EXERCISE DIRECTIONS:
Copy the records below word for word, leaving out nothing.

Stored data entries
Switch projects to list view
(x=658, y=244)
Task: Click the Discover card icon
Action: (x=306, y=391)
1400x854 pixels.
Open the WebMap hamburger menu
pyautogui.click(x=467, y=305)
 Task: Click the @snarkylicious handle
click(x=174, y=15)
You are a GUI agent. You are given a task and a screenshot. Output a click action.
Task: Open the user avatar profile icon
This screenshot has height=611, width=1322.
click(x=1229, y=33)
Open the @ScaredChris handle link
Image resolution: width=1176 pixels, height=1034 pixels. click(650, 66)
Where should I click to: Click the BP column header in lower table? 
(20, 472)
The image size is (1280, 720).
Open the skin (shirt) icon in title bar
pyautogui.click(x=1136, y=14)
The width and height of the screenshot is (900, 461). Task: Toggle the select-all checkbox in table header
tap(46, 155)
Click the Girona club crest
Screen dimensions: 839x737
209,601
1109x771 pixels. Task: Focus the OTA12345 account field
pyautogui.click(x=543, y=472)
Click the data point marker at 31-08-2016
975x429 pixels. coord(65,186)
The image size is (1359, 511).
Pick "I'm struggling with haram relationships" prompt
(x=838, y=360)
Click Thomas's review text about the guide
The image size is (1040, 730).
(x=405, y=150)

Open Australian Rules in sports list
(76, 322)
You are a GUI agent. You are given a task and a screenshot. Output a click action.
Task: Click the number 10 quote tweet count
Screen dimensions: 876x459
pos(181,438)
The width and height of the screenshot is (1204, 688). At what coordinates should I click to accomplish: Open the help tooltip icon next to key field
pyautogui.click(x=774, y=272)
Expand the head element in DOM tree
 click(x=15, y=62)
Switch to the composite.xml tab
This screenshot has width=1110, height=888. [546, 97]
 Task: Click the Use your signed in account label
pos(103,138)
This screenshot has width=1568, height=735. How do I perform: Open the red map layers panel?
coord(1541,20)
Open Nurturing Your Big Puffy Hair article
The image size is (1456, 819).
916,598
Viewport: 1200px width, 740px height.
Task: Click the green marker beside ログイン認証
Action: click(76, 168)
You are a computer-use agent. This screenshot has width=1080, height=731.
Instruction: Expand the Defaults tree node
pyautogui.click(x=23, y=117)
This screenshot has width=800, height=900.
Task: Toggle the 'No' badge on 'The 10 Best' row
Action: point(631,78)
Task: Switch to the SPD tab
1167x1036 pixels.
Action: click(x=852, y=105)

EXERCISE SOLUTION:
Switch projects to list view
(x=658, y=244)
Task: Click the Discover card icon
Action: (x=306, y=391)
1400x854 pixels.
Open the WebMap hamburger menu
pyautogui.click(x=467, y=305)
 Task: Click the @snarkylicious handle
click(x=174, y=15)
You are a GUI agent. You are given a task and a screenshot. Output a click action.
Task: Open the user avatar profile icon
This screenshot has height=611, width=1322.
click(x=1229, y=33)
Open the @ScaredChris handle link
Image resolution: width=1176 pixels, height=1034 pixels. click(650, 66)
Where should I click to: Click the BP column header in lower table? 
(20, 472)
The image size is (1280, 720).
Open the skin (shirt) icon in title bar
pyautogui.click(x=1136, y=14)
The width and height of the screenshot is (900, 461). Task: Toggle the select-all checkbox in table header
tap(46, 155)
Click the Girona club crest
Screen dimensions: 839x737
209,601
1109x771 pixels. Task: Focus the OTA12345 account field
pyautogui.click(x=543, y=472)
Click the data point marker at 31-08-2016
975x429 pixels. coord(65,186)
The image size is (1359, 511).
Pick "I'm struggling with haram relationships" prompt
(x=838, y=360)
Click Thomas's review text about the guide
The image size is (1040, 730).
(x=405, y=150)

Open Australian Rules in sports list
(76, 322)
You are a GUI agent. You are given a task and a screenshot. Output a click action.
Task: Click the number 10 quote tweet count
Screen dimensions: 876x459
pos(181,438)
The width and height of the screenshot is (1204, 688). At what coordinates should I click to accomplish: Open the help tooltip icon next to key field
pyautogui.click(x=774, y=272)
Expand the head element in DOM tree
 click(x=15, y=62)
Switch to the composite.xml tab
This screenshot has width=1110, height=888. [546, 97]
 Task: Click the Use your signed in account label
pos(103,138)
This screenshot has width=1568, height=735. How do I perform: Open the red map layers panel?
coord(1541,20)
Open Nurturing Your Big Puffy Hair article
The image size is (1456, 819).
916,598
Viewport: 1200px width, 740px height.
Task: Click the green marker beside ログイン認証
Action: click(76, 168)
You are a computer-use agent. This screenshot has width=1080, height=731.
Instruction: Expand the Defaults tree node
pyautogui.click(x=23, y=117)
This screenshot has width=800, height=900.
Task: Toggle the 'No' badge on 'The 10 Best' row
Action: point(631,78)
Task: Switch to the SPD tab
1167x1036 pixels.
Action: click(x=852, y=105)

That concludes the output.